# Considering buying my own trailer, I have a few questions first



## Lobelia Overhill (Nov 3, 2009)

I don't know anything about the car you'll be using, but when it comes to the trailer get one with a metal floor - I've heard of several disasters happening with wooden floored trailers - especially if you're buying a used trailer.


----------



## RitzieAnn (Dec 22, 2010)

I know nothing about KIA, but in regard to a trailer with metal floor, I would stick with wood. The floor needs to be checked regardless of what its made of. Wood can he replaced easily and board by board, and can be purchased from the local hardware store. A metal floor isn't that simple.
_Posted via Mobile Device_


----------



## churumbeque (Dec 20, 2009)

KIA SORRENTO IS WAY TO SMALL TO PULL A HORSE AND TRAILER.

Is that clear enough?

It could probably even pull 5000 pds but the physical size is so small it would be dangerous to be pulling something much larger and stopping would also be a problem. It is a unibody crossover. Crossover is between a car and a SUV. I would say this type of car is suited to pull a jet ski, small boat or something of that nature.


----------



## Cinnys Whinny (Apr 10, 2010)

churumbeque said:


> KIA SORRENTO IS WAY TO SMALL TO PULL A HORSE AND TRAILER.
> 
> Is that clear enough?
> 
> It could probably even pull 5000 pds but the physical size is so small it would be dangerous to be pulling something much larger and stopping would also be a problem. It is a unibody crossover. Crossover is between a car and a SUV. I would say this type of car is suited to pull a jet ski, small boat or something of that nature.

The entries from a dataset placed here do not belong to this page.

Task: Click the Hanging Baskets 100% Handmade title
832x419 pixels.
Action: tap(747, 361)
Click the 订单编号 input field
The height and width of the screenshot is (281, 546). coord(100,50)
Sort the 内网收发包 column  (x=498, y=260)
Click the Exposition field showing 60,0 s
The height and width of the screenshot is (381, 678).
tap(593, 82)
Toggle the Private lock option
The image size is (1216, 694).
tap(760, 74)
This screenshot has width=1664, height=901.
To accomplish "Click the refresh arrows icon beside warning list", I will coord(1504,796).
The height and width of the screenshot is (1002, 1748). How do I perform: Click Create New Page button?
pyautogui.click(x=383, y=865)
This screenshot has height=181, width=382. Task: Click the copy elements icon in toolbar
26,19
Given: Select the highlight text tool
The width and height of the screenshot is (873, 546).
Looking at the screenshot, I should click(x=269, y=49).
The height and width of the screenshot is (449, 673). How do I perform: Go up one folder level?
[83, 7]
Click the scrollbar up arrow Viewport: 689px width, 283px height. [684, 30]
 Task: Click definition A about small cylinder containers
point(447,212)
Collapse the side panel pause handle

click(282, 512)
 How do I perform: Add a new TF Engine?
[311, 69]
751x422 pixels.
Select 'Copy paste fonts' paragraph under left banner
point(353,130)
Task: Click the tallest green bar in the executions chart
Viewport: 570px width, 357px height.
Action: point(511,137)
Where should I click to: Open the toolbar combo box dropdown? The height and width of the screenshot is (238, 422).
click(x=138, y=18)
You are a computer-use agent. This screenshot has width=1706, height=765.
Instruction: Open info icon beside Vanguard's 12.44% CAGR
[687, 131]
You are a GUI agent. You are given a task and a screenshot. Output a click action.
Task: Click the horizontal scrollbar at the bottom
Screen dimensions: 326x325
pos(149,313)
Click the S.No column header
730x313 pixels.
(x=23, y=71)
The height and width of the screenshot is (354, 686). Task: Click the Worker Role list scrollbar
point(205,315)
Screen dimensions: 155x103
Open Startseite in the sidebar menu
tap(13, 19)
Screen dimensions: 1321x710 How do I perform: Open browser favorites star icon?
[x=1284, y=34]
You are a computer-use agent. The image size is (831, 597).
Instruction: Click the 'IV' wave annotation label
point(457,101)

Point taken...see this is why I asked. Sometimes I need people to tell me that I'm being a complete idiot in my way of thinking.


----------



## churumbeque (Dec 20, 2009)

when I was younger and didn't have the funds I used a S10 blazer to pull 1 horse and an El Camino. 
Now they make the S10 so small and not as strong so you could not use a newer model like you could on the older models.

My sister uses a Durango as they are beefier but they get poor mileage. I looked at the Feather lite but it does not give the weight on the site. That would be important to know


----------



## xilikeggs0 (Sep 14, 2008)

Yes, the Kia will be able to pull one horse in a very small trailer. Personally, I wouldn't drive a Kia, let alone haul a horse with one, but that's neither here nore there. 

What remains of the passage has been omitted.